Comment Re:scary for net neutrality (Score 1) 400
People pay what they value something at. Soda for example costs maybe $0.05 to fill up a glass in a restaurant. Yet people pay $2.00 for sodas in sit down restaurants. Just because something has a high profit margin doesn't mean something's dishonest. It just means you found a successful product. It would be dishonest if they were telling me I was paying for Soda and instead getting some inferior concoction, but when a product is clearly labeled and the consumer agrees to pay a price for that product, it isn't dishonest.

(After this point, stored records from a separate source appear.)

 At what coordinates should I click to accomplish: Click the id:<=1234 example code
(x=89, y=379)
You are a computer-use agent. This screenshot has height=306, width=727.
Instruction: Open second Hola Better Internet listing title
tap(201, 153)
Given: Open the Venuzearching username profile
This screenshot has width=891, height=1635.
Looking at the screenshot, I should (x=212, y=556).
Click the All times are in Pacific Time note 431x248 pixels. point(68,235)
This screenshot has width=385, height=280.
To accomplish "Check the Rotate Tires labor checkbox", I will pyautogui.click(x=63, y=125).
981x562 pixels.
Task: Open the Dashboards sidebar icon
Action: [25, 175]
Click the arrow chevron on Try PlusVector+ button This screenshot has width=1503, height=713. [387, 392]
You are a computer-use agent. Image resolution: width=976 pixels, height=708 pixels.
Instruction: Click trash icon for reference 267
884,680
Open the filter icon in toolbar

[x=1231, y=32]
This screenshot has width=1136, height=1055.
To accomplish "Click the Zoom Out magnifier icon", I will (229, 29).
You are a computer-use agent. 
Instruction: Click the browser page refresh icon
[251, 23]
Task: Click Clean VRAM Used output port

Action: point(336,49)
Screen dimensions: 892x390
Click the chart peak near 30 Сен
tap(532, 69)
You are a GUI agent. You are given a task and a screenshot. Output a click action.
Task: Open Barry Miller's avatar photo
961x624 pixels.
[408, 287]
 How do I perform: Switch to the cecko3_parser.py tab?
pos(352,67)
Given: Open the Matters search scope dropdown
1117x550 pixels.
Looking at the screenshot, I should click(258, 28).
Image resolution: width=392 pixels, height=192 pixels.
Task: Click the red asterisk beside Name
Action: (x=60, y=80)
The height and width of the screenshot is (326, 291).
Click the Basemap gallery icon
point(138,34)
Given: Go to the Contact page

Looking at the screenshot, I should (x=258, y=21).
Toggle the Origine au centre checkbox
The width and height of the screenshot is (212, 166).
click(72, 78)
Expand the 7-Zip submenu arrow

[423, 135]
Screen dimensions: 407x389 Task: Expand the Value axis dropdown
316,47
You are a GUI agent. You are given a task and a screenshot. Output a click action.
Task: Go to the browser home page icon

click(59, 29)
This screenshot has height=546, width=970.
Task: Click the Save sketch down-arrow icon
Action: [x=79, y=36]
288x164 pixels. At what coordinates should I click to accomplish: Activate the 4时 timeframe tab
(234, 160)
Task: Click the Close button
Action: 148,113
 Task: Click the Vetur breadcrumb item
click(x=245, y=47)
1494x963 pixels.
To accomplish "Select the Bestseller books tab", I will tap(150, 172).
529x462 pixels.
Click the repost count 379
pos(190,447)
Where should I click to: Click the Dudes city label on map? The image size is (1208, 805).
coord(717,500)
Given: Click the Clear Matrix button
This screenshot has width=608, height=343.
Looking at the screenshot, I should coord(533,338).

Also, a lot of times businesses will lose money a in certain areas like when they sell you your phone under a 2 year contract, expecting to make that money back from services like this. Is it dishonest for them to sell me a phone at a loss and make money back by charging more for texting? Dishonesty would be if I went to best buy and they tell me that monster cables are amazingly superior to the $5 cables I can get from monoprice, but best buy simply selling monster cables for $50 is not dishonest, even though it's not worth that money, because they sell their TVs a lot lower than competition and expect to make it back on such accessories and service plans. That's not dishonesty, that's me being an uniformed consumer.
Funny you should mention Worst^H^H^H^H^HBest Buy and Monster Cables.. I've actually been told that exact thing by a Best Buy salesperson. I, too, happen to know better, but I would say this still constitutes dishonesty on their part, regardless of my level of awareness. Unless there's a difference between 'telling the consumer an outright lie' and 'not telling them anything about a product (or at least hoping they don't ask) and assuming they know all about it already', this seems to turn the "simply selling Monster Cables for $50" or 'selling text plans for $5/month' or 'selling unhealthy $2.00 soft drinks in restaurants' into a bit grayer of an issue than suggested. (Quite a bit grayer in the area of soft drinks.. Whose responsibility is it to look out for a consumer's health: the vendor or the consumer himself? Restaurants sell alcoholic beverages as well, also at a tidy profit. Yet it's clear that alcohol impairs judgment and physical coordination even at low levels, which makes driving away from said restaurant an inherently dangerous undertaking. AFAIK, vendors of on- and off-sale alcoholic beverages have been successfully sued by the deceased's family for wrongful death caused by a driver impaired by the alcohol the vendor supplied. But this is now WAY off topic (not that it wasn't before...).)
That being said, I do agree that caveat emptor is a useful axiom to live by. I just wish it wasn't necessary to do so.